Com um sorriso no rosto, vi Mixele saindo apressada da praça de alimentação. Mesmo o grito birrento de uma criança e o burburinho das pessoas não me tiraram do clima. Logo eu me levantei, e caminhei com as mãos nos bolsos para fora do shopping. Eu estava pleno.

Sentei no meu carro, feliz, liguei o rádio na MIX e comecei a ouvir o reggaeton como se fosse uma trilha sonora de filmes Noir. Mesmo assim era meio difícil associar as duas coisas.

Tirei do freio de mão e resolvi passar no supermercado. Entrei no estacionamento (gratuito, como todo o estacionamento deveria ser) e parei o carro. Entrei naquele lugar enorme, passei por todas as seções e levei uma maçã. Uma única maçã.

Passei minha compra no caixa e fiquei sentado em um dos banquinhos, namorando um estande de óculos escuros que ficava ali perto. Um dia eu ainda iria comprar um negócio desses.

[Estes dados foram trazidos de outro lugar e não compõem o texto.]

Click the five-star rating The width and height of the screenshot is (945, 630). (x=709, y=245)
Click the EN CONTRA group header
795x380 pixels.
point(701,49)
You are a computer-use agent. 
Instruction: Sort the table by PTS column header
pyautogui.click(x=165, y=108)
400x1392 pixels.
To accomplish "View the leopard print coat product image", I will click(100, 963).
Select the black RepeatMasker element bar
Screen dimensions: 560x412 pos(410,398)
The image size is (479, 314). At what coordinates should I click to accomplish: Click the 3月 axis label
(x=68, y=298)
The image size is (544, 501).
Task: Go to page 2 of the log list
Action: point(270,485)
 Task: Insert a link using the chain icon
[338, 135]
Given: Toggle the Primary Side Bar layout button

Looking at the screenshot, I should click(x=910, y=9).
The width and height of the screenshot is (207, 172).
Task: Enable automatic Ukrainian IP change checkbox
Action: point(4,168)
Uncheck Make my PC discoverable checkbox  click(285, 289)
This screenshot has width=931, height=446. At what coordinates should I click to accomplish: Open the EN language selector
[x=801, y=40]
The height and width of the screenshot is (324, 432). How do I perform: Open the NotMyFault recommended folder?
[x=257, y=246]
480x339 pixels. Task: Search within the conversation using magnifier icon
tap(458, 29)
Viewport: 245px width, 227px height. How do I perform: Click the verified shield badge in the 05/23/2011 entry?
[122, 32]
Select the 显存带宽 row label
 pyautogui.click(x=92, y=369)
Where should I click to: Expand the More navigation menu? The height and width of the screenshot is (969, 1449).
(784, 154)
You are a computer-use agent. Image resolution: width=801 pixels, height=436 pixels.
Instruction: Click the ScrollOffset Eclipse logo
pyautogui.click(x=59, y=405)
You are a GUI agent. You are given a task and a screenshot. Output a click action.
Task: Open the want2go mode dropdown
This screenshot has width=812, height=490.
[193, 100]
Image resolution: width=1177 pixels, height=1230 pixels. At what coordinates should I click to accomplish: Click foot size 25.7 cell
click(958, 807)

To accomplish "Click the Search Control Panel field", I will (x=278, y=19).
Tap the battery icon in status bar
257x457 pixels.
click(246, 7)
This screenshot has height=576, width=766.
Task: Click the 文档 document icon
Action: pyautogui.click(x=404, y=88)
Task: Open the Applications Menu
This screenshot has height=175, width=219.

Imagina quão estiloso eu vou parecer com óculos escuros num carro quadrado no pôr do sol de Ponta Negra? Rapaz, ninguém ia me segurar.

Ao terminar a maçã, voltei ao carro. Pelo céu, deviam ser umas quatro e meia. Olhei meu celular antes de partir e nada. Que novidade!

Voltei à minha humilde residência e fiquei assistindo TV. A novela que eu tinha começado a ver estava em seus últimos capítulos. Eu não entendia nada do que estava acontecendo, mas eu gostei. Parecia um pouco com a minha vida. Quando o programa terminou, eu desliguei e fiquei pensando na vida, deitado no sofá. Talvez um dia eu pegasse um caso grande o suficiente para me tornar o melhor detetive que o Brasil já ouviu falar. Mas, pelo menos por enquanto, eu continuaria sendo simplesmente um detetive potiguar.